WHAT THE TASK REQUIRES: Please reproduce all of the data below exactly, leaving each picture out.

PROVIDED MATERIAL:
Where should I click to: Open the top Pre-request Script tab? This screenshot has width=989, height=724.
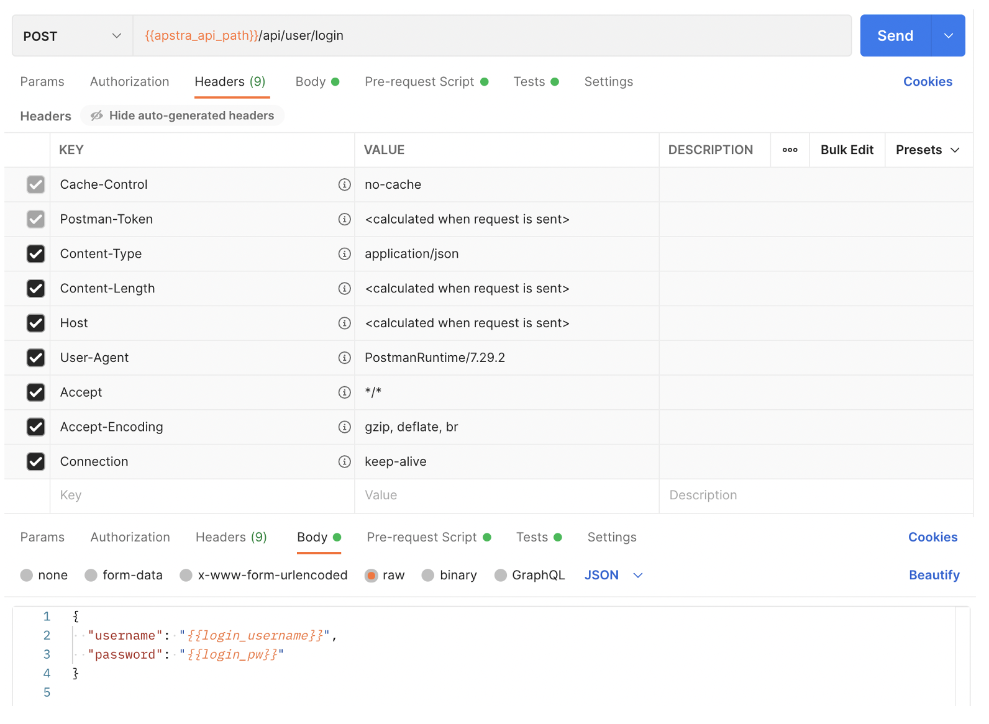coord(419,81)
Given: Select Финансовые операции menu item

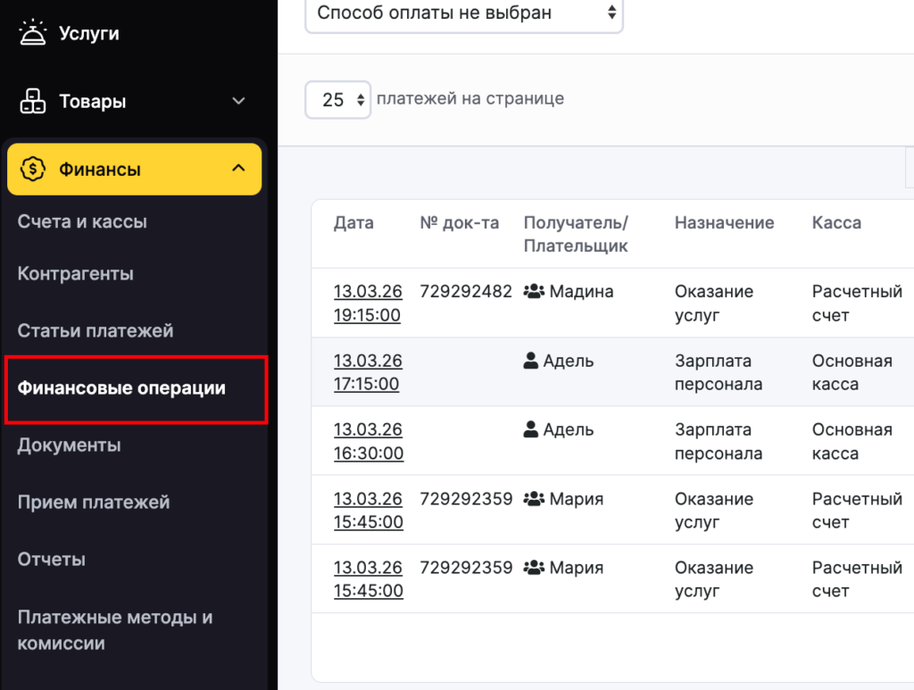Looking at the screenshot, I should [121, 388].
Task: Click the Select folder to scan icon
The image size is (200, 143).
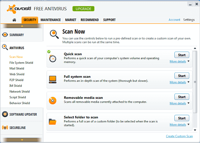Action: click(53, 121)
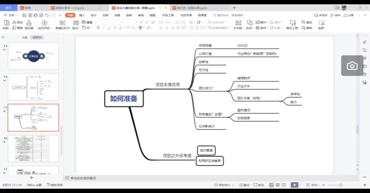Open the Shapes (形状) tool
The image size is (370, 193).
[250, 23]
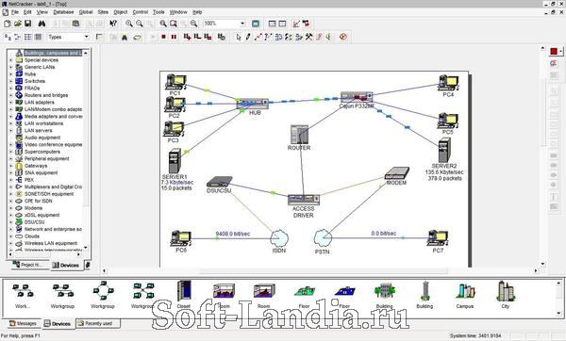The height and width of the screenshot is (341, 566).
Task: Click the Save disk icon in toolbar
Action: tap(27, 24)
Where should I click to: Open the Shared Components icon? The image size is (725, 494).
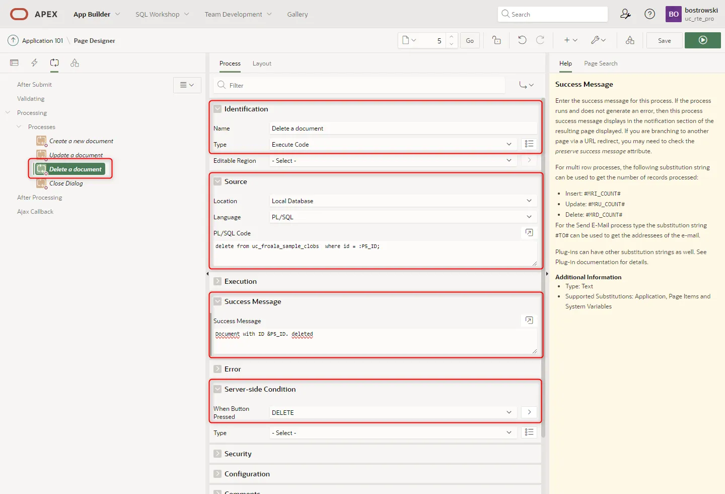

ANSWER BOX:
Where should I click to: Open the top Pre-request Script tab? This screenshot has width=989, height=724.
coord(419,81)
Given: Select Финансовые операции menu item

Looking at the screenshot, I should [121, 388].
Task: Click the Select folder to scan icon
The image size is (200, 143).
Action: click(53, 121)
Open the Shapes (形状) tool
The image size is (370, 193).
[250, 23]
The height and width of the screenshot is (341, 566).
Task: Click the Save disk icon in toolbar
Action: tap(27, 24)
Where should I click to: Open the Shared Components icon? The image size is (725, 494).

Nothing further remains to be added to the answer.